== WHAT TO DO ==
Reproduce every one of the rows below word for word, but omit the pictures from your answer.

______

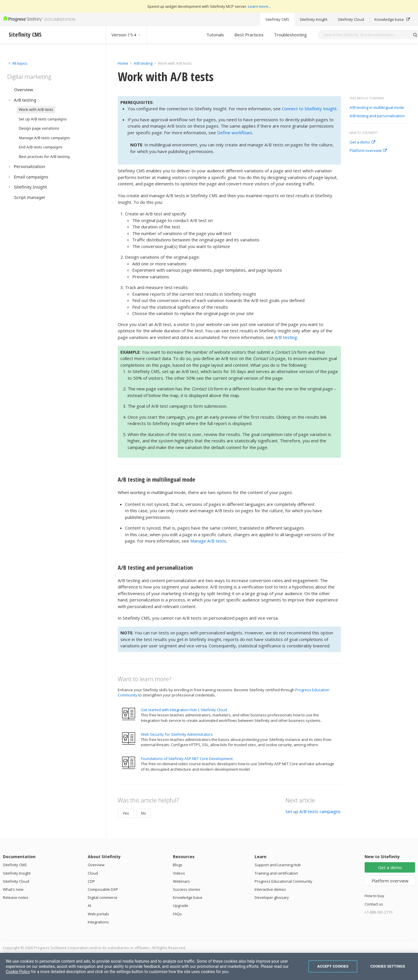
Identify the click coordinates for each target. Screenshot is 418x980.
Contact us (374, 904)
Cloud (93, 873)
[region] (209, 966)
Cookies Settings (388, 966)
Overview (96, 865)
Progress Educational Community (283, 881)
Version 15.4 (126, 35)
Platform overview (368, 151)
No (143, 813)
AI (89, 905)
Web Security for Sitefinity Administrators (176, 734)
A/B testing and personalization (377, 116)
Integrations (98, 922)
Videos (179, 873)
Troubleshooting (290, 35)
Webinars (181, 881)
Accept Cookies (333, 966)
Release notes (16, 897)
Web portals (99, 914)
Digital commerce (103, 897)
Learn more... (259, 6)
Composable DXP (103, 889)
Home (123, 63)
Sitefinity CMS (277, 19)
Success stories (187, 889)
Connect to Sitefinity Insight (309, 108)
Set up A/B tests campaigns (313, 811)
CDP (91, 881)
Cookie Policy (18, 972)
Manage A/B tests (208, 541)
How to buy (374, 896)
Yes (126, 813)
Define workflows (235, 132)
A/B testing (143, 63)
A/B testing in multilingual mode (377, 108)
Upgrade (181, 905)
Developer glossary (272, 897)
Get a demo (362, 142)
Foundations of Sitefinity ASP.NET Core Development (187, 759)
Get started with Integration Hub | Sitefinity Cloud (184, 710)
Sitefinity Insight (313, 19)
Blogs (178, 865)
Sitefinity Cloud (351, 19)
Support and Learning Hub (278, 865)
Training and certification (276, 873)
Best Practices (249, 35)
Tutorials (215, 35)
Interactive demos (270, 889)
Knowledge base (392, 19)
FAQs (177, 914)
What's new (13, 889)
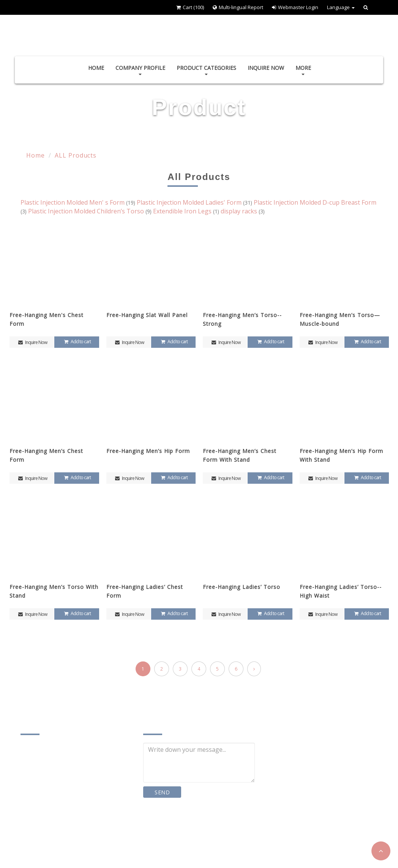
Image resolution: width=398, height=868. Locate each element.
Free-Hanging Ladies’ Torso (242, 587)
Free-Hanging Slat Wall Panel (147, 315)
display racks (243, 211)
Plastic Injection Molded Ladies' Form (195, 202)
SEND (162, 792)
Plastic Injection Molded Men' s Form (79, 202)
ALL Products (76, 155)
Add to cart (76, 341)
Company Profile (140, 69)
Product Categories (206, 69)
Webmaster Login (295, 7)
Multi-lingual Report (238, 7)
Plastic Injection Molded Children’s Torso (90, 211)
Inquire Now (266, 68)
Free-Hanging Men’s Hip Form (148, 451)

______

== CORRECT ANSWER ==
Identify the click coordinates for each target. Screenshot is 418x980.
Contact us (374, 904)
Cloud (93, 873)
[region] (209, 966)
Cookies Settings (388, 966)
Overview (96, 865)
Progress Educational Community (283, 881)
Version 15.4 (126, 35)
Platform overview (368, 151)
No (143, 813)
AI (89, 905)
Web Security for Sitefinity Administrators (176, 734)
A/B testing and personalization (377, 116)
Integrations (98, 922)
Videos (179, 873)
Troubleshooting (290, 35)
Webinars (181, 881)
Accept Cookies (333, 966)
Release notes (16, 897)
Web portals (99, 914)
Digital commerce (103, 897)
Learn more... (259, 6)
Composable DXP (103, 889)
Home (123, 63)
Sitefinity CMS (277, 19)
Success stories (187, 889)
Connect to Sitefinity Insight (309, 108)
Set up A/B tests campaigns (313, 811)
CDP (91, 881)
Cookie Policy (18, 972)
Manage A/B tests (208, 541)
How to buy (374, 896)
Yes (126, 813)
Define workflows (235, 132)
A/B testing (143, 63)
A/B testing in multilingual mode (377, 108)
Upgrade (181, 905)
Developer glossary (272, 897)
Get a demo (362, 142)
Foundations of Sitefinity ASP.NET Core Development (187, 759)
Get started with Integration Hub | Sitefinity Cloud (184, 710)
Sitefinity Insight (313, 19)
Blogs (178, 865)
Sitefinity Cloud (351, 19)
Support and Learning Hub (278, 865)
Training and certification (276, 873)
Best Practices (249, 35)
Tutorials (215, 35)
Interactive demos (270, 889)
Knowledge base (392, 19)
FAQs (177, 914)
What's new (13, 889)
Image resolution: width=398, height=868. Locate each element.
Free-Hanging Ladies’ Torso (242, 587)
Free-Hanging Slat Wall Panel (147, 315)
display racks (243, 211)
Plastic Injection Molded Ladies' Form (195, 202)
SEND (162, 792)
Plastic Injection Molded Men' s Form (79, 202)
ALL Products (76, 155)
Add to cart (76, 341)
Company Profile (140, 69)
Product Categories (206, 69)
Webmaster Login (295, 7)
Multi-lingual Report (238, 7)
Plastic Injection Molded Children’s Torso (90, 211)
Inquire Now (266, 68)
Free-Hanging Men’s Hip Form (148, 451)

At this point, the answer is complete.